(Stored items)
+-------+
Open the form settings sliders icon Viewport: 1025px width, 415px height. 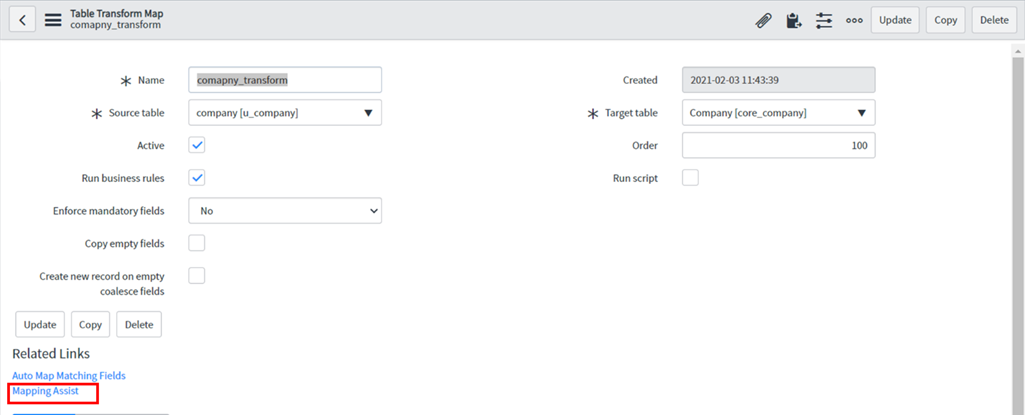click(x=824, y=20)
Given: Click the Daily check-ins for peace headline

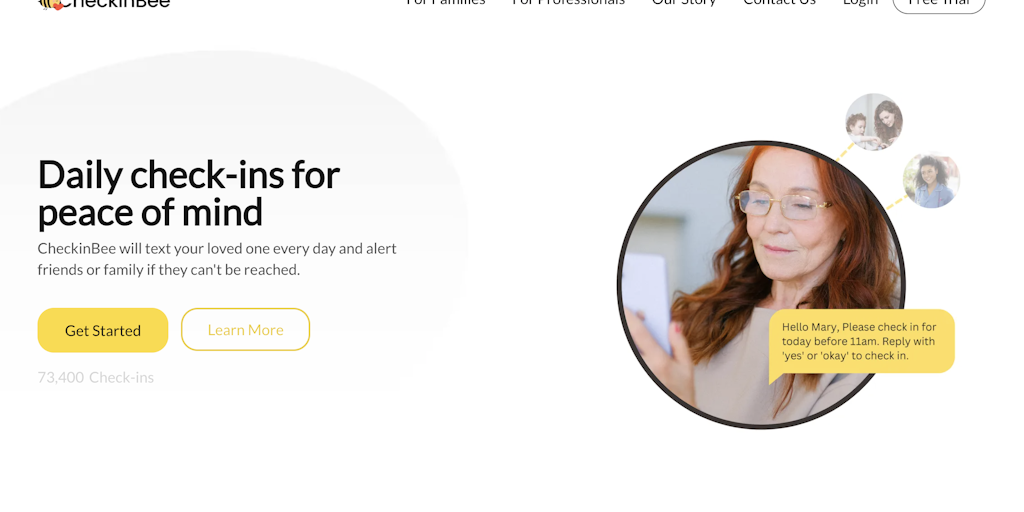Looking at the screenshot, I should click(x=189, y=193).
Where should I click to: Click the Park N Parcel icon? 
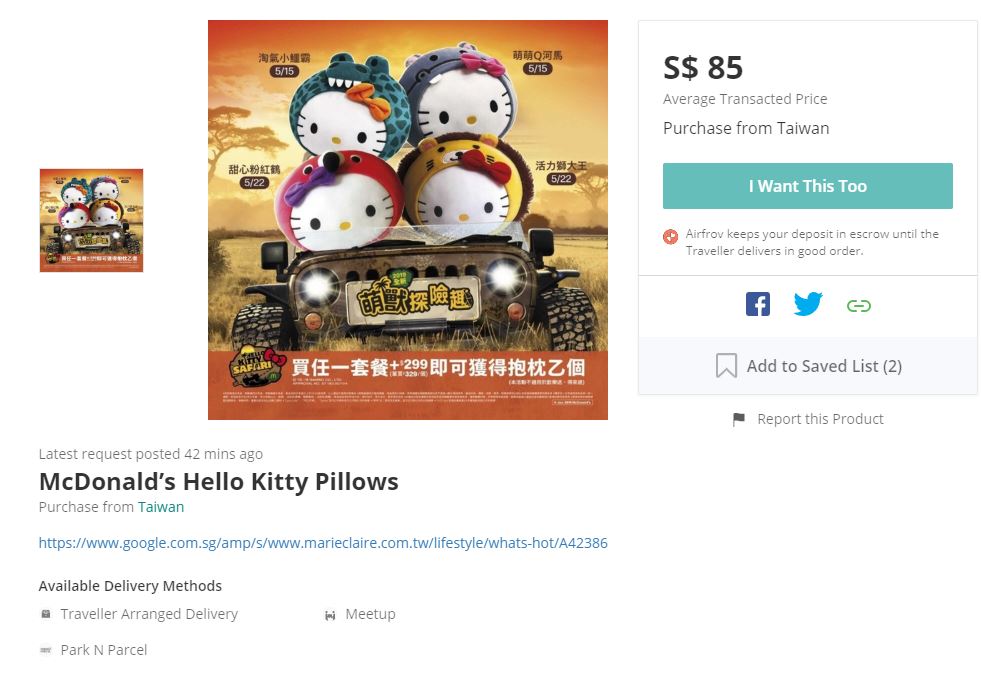tap(45, 650)
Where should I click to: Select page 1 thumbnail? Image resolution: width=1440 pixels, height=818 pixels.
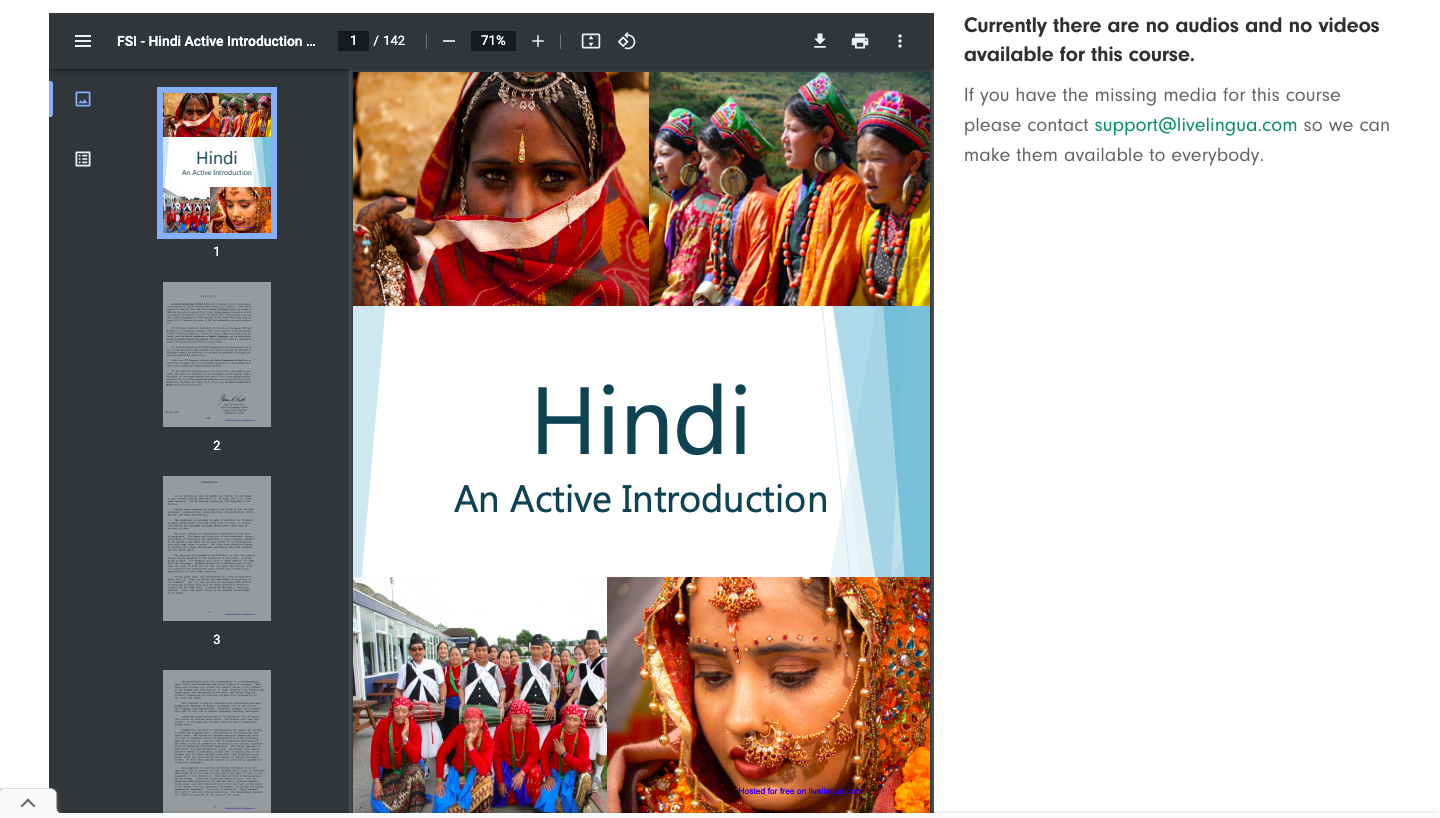217,163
+-------+
> [EXERCISE DESCRIPTION] Please output an exact repetition of the lines from the line containing "Where should I click to: Click" to the end of the records, both included, with no pictures and no additional text.

> [OUTPUT FOR THIS TASK]
Where should I click to: Click the Park N Parcel icon? 
tap(45, 650)
Where should I click to: Select page 1 thumbnail? Image resolution: width=1440 pixels, height=818 pixels.
217,163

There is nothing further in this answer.